While everyone is quite happy about manufacturing performing strong, some even calling it a comeback, the talent shortage is a very serious threat to the health of this sector.
A new study launched on May 4 by Deloitte and the Manufacturing Institute (MI), the social impact arm of the National Association of Manufacturers (NAM), warned that if the skills gap persists, 2.1 million manufacturing jobs could go unfilled in the U.S. by 2030. This could cost the U.S. economy as much as $1 trillion in 2030 alone.
IndustryWeek wanted to dig a little deeper into the study so posed a few questions to Paul Wellener, U.S. Industrial Products and Construction Leader at Deloitte.
IW: Given the conclusion in the study that finding talent is 36% harder than in 2018, what do you think has changed? It has been hard to find talent for many years now; what has changed over these past few years?
PW: A few notable changes have occurred since our last study, including the global pandemic from which the industry is still recovering. One of the nuances of today’s job market is the competition for entry-level positions. Over the past year, for example, as consumer behavior shifted due to the pandemic, e-commerce drove a spike in warehouse and distribution jobs.
Our data analysis found that through the end of 2020, warehouse and storage not only recovered all of the jobs initially displaced by the early months of the pandemic, but they went on to add another 100% of jobs. These types of jobs are in direct competition to entry-level manufacturing production roles.
Another nuance that has grown is the complexity of skills needed for many of the middle-skilled roles in production. For example, machinists and maintenance technicians need to not only have hands-on specialized skills for the role, they also need to increasingly have digital skills to work with the connected equipment in the production environment. And the pipeline for training and upskilling for these roles is not enough to fill demand now and in the coming years.
IW: Regarding new entrants having different job expectations, which has been a trend for a number of years, why do you think the sector still has not addressed this?
PW: This is an area where the manufacturing industry is working toward a solution, and the pandemic may be the catalyst to change more quickly. In our executive interviews, we learned of some great examples of how companies are trying to solve for this particular challenge. For example, allowing shift-based employees to sign up for hours based on their individual needs has worked for one manufacturer at several plants. Other similar flexible scheduling efforts are being made as well, and this has helped reduce absenteeism and also could make the company more attractive to new hires.
IW: As the survey found that women were 1.8 times more likely than men to contemplate leaving the industry, citing the lack of work-life balance and the need for flexible schedules as top reasons to leave, what are companies doing to address this?
PW: Similar to the prior answer, there are efforts that companies are making to engage with and retain women who may have even greater challenges balancing work and life responsibilities now. For production roles, the ability to flex the schedule is so important. And, for non-production roles, the pandemic has opened up new ways to structure hybrid and remote work that could help with this ongoing challenge of balancing work and life responsibilities.
IW: The survey talks about providing pre-employment training and the fact that workers are expected to take on this cost.
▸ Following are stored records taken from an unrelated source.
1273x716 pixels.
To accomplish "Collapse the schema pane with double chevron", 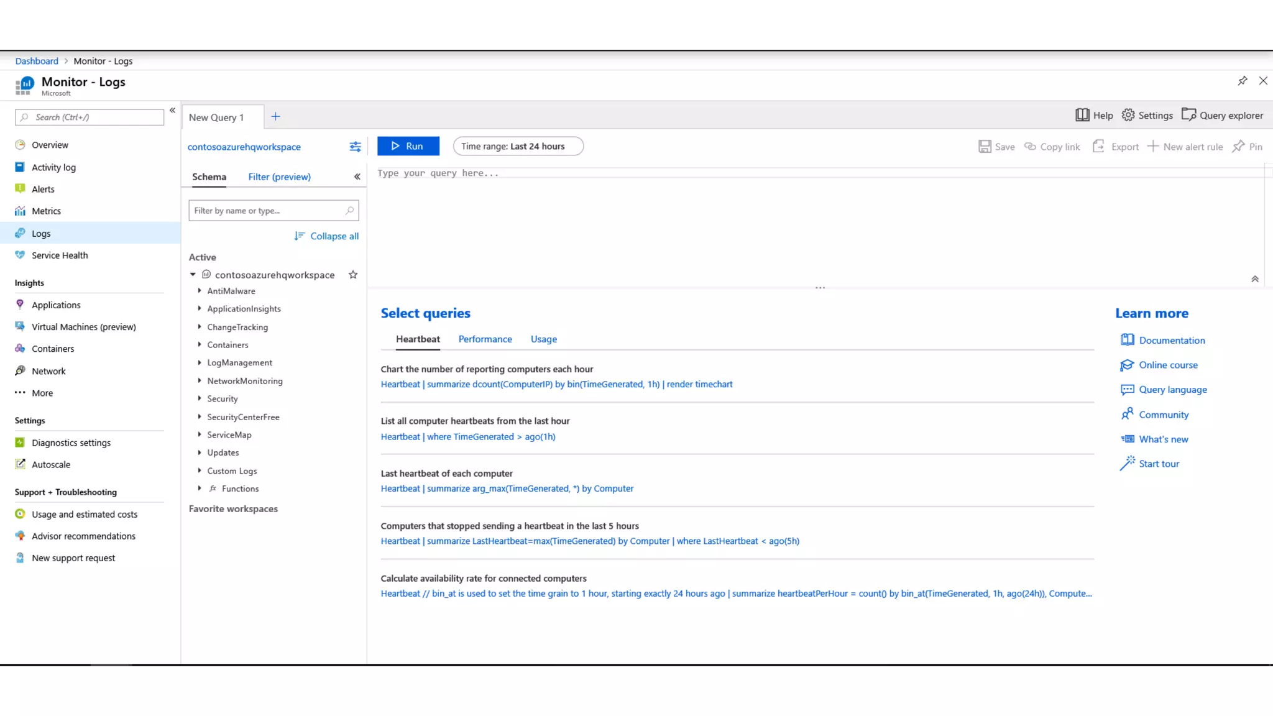I will [x=357, y=177].
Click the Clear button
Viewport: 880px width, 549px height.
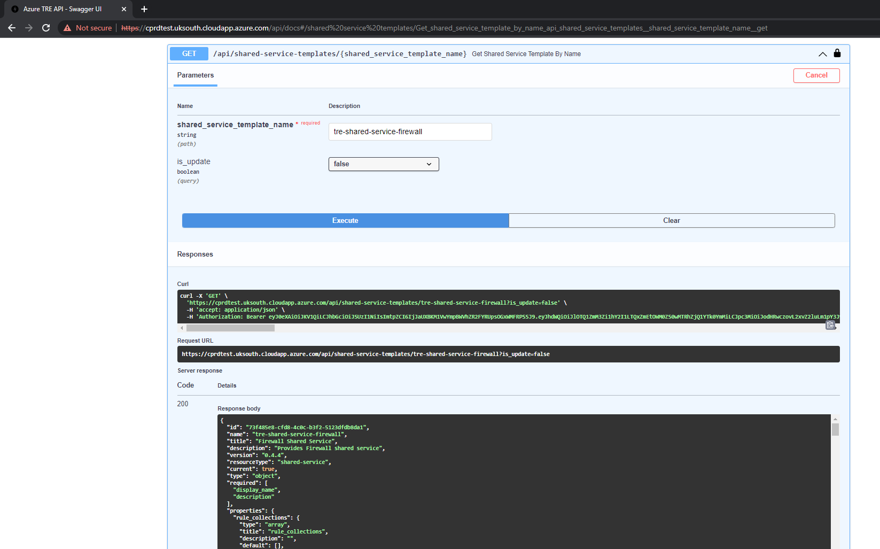pos(671,220)
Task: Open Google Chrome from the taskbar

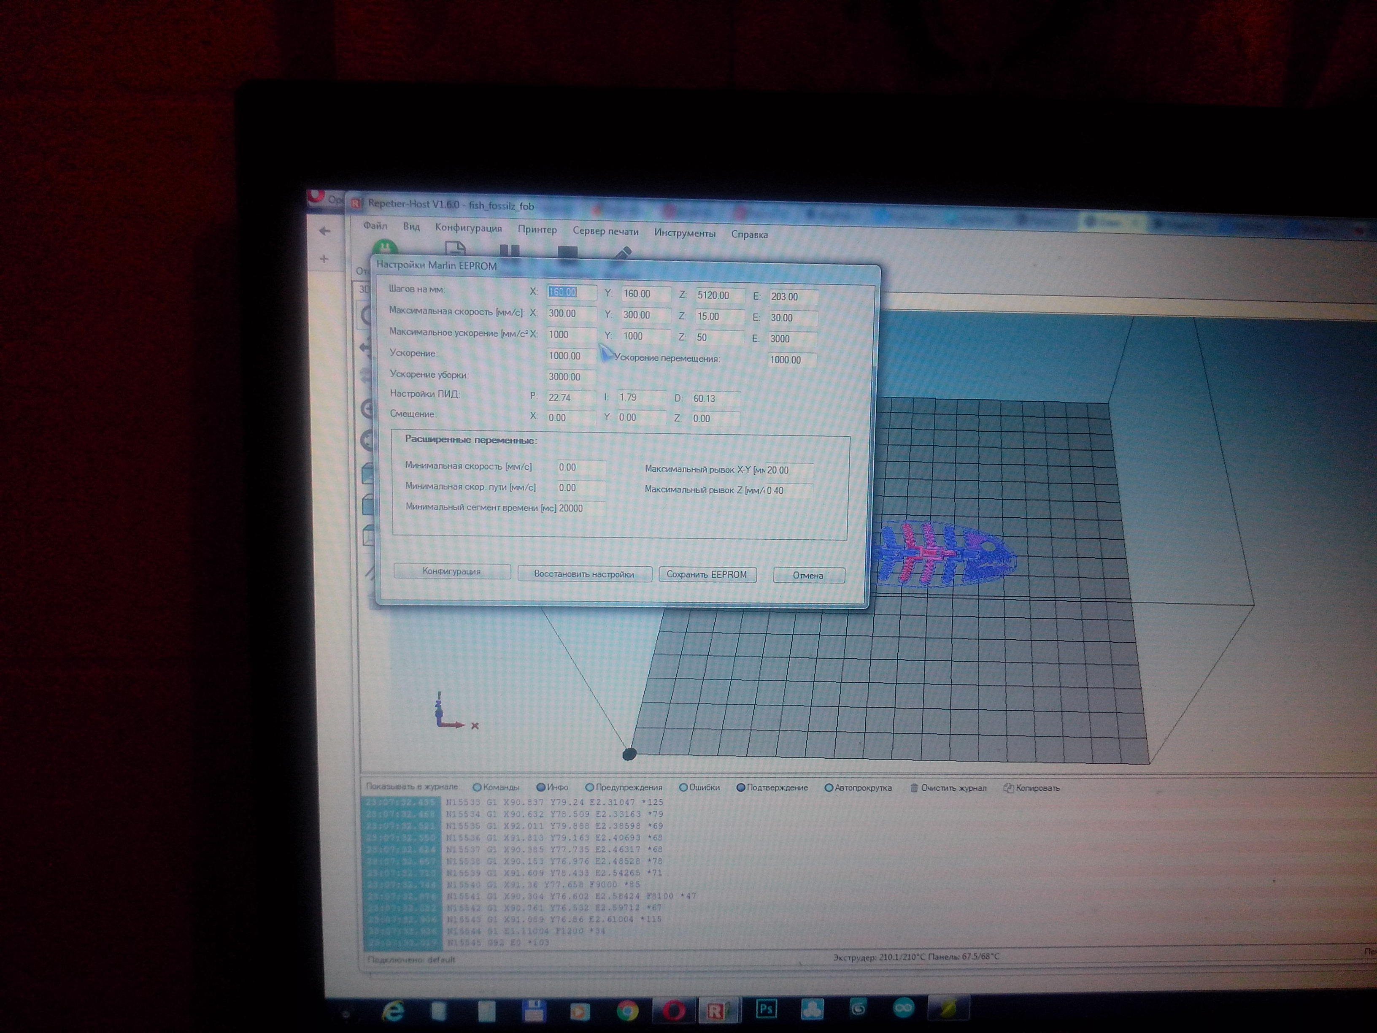Action: (627, 1011)
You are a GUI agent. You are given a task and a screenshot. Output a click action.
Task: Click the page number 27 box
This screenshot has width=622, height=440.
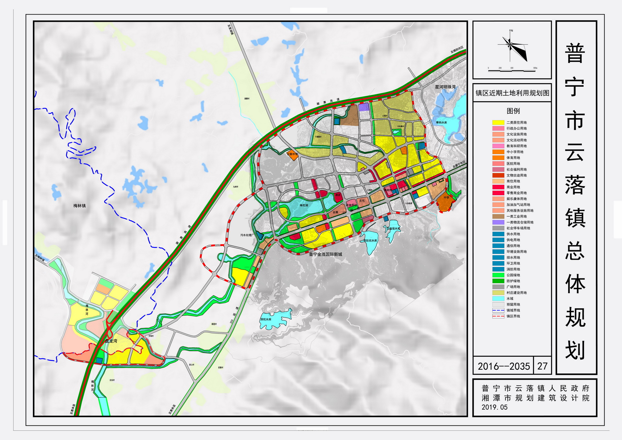click(x=542, y=366)
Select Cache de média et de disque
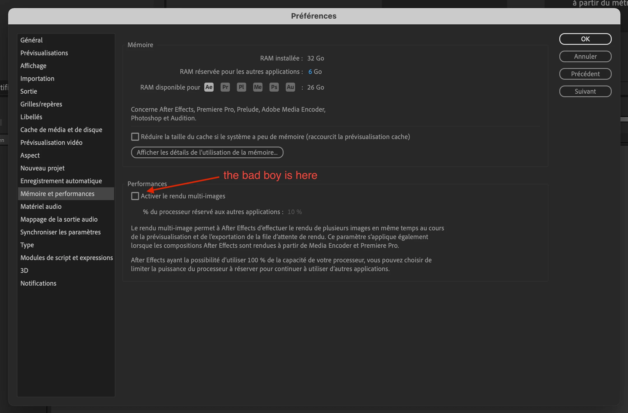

As this is difficult given many people cannot take off work and pay for training, what are some solutions that you have seen to address this?
PW: There have been some promising solutions to this particular challenge, and many of them are coming through public-private partnerships. Several examples are highlighted in the study, including FAME, which is now managed by The Manufacturing Institute and includes a co-educational model where students learn at school and on the job, managed by a group of employers that form a FAME chapter. These talent ecosystems will be critical for the industry to build the pipeline for qualified, skilled talent in the coming years.
IW: Manufacturing also has to address the fact that they are perceived as being very quick to lay off people and even move locations. This translates to future workers believing that a career in manufacturing is not as stable as a career in other fields. What have manufacturers be doing to address this?
PW: The industry has been working at its image, and manufacturers are taking steps at the local level. When we spoke with executives about attracting new entrants to production roles, they shared many examples of how manufacturers are taking active roles in the communities that surround their facilities, engaging with their workforce outside the walls of the factory. These efforts will help forge a stronger pipeline for not only the companies but the industry.